The first two albums "Brush Your Teeth" (ChicksOnSpeed Records) and "Beasts & Loners" (Rag Rec) thrive on the artists' raw experimental enthusiasm and their joy in collaborating with other sound enthusiasts. "The Small & The Many" picks up here and dares to go a few steps further. In 2015, the Alligator Gozaimasu collective formed around beißpony. On tour in Japan's underground scene, close friendships developed, which are regularly nurtured and revived through events such as the "Alligator:Go!" festival (2021) or "Intervall & Zufall" (2024). The participants see Alligator Gozaimasu as a fluid sound body, now comprising more than 60 participants from various places, cities, and countries, including Amman (Jordan), Bandung (Indonesia), Dakar (Senegal), and Ivano-Frankivsk (Ukraine).

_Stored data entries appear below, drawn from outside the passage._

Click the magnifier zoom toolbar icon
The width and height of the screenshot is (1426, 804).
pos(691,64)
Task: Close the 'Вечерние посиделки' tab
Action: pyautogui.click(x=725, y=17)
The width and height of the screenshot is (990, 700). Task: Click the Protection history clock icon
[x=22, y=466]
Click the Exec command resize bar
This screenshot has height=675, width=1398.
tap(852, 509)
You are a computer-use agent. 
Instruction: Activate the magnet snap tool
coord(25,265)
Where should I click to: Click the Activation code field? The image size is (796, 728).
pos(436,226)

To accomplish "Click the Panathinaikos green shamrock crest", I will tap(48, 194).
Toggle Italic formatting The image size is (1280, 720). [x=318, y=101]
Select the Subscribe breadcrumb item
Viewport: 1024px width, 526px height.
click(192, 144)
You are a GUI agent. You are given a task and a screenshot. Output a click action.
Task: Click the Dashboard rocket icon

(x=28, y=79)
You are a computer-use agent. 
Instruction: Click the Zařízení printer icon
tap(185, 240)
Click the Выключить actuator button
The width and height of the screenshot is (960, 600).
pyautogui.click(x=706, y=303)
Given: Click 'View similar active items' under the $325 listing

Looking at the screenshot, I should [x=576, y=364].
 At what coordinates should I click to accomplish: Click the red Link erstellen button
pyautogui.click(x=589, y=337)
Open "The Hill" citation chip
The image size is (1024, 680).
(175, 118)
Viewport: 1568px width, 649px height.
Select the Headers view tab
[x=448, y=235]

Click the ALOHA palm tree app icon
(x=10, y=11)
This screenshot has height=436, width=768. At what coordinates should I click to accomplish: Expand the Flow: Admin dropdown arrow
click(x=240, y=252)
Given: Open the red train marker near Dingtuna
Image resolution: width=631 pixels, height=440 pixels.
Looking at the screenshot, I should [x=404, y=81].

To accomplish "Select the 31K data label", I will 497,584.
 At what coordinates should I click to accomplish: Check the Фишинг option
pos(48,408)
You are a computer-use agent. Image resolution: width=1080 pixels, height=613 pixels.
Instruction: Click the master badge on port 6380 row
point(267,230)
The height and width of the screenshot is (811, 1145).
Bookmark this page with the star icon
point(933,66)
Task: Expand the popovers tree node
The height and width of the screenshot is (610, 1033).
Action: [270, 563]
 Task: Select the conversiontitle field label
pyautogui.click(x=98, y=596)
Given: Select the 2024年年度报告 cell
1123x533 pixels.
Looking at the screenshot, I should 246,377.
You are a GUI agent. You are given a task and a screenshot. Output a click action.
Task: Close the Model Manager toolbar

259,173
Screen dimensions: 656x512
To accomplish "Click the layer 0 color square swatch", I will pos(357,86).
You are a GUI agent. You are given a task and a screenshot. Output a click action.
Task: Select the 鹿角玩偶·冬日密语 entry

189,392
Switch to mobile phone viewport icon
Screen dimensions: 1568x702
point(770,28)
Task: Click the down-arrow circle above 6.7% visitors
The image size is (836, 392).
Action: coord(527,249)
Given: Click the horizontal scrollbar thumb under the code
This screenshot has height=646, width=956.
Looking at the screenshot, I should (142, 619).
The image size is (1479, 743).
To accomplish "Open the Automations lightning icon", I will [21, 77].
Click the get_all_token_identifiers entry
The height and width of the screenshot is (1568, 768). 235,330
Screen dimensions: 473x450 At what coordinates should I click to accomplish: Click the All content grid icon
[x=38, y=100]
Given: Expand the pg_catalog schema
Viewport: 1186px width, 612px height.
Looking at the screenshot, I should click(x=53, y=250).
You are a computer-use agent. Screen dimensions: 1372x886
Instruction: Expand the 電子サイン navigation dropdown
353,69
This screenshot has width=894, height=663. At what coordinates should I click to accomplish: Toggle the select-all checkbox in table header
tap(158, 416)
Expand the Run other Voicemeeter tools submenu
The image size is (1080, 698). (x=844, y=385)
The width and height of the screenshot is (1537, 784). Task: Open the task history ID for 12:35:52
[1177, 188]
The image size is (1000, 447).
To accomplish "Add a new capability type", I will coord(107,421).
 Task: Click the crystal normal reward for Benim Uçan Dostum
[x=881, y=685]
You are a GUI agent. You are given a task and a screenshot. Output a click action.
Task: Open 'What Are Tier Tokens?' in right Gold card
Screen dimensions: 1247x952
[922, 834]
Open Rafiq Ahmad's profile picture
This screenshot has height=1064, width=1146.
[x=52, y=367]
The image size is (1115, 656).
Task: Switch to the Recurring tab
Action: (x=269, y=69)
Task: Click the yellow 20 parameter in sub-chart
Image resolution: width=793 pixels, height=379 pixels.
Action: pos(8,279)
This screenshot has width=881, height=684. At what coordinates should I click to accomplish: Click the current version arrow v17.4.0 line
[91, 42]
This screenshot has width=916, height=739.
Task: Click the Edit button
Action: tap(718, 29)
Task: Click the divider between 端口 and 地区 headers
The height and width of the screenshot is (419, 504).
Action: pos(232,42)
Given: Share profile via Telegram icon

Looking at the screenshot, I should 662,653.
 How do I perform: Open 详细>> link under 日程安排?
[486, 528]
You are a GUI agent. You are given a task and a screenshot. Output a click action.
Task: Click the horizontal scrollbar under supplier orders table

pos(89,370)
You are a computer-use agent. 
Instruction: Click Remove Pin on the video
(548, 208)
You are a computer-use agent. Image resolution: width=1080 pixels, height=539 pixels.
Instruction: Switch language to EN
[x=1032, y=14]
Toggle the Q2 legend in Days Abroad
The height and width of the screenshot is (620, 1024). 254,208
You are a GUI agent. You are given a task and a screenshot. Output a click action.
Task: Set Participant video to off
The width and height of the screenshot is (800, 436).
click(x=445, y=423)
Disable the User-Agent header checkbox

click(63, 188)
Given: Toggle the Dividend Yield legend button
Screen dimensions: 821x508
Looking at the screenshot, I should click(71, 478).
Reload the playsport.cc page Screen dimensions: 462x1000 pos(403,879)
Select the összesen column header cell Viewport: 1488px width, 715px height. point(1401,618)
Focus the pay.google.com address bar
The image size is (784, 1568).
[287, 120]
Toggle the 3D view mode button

The experience of collective music production with Alligator Gozaimasu has opened up new sound spaces for beißpony. Particularly the musical encounter with a sonified bee colony, maintained by beekeeper and experimental musician Pitchu, paved new ways of collaboration for Laura, Steffi, and Klaus Erika. Pitchu experiments with clarinet and saxophone at the intersection of folk music and sound art. Near a remote farm in Großhub, Upper Bavaria, he takes care of a a bee house. During the musical encounter with beißpony, Pitchu miked up a colony and equipped it with bioacoustic sensors. This allowed information from the beehive to be captured and translated into acoustic stimuli.
During the album production, the bee house became a recording studio. The beißpony musicians mingled with the many. Klaus Erika Dietl and Steffi Müller were directly on-site at the bee house. Laura joined online from Oxford. This way, the beißpony core team had the opportunity to learn from the complex "grammar" of the bees. The colony's rhythms and moods flow into the music. The beekeeper's tools, as well as the working sounds at the hive, are part of the instrumentation.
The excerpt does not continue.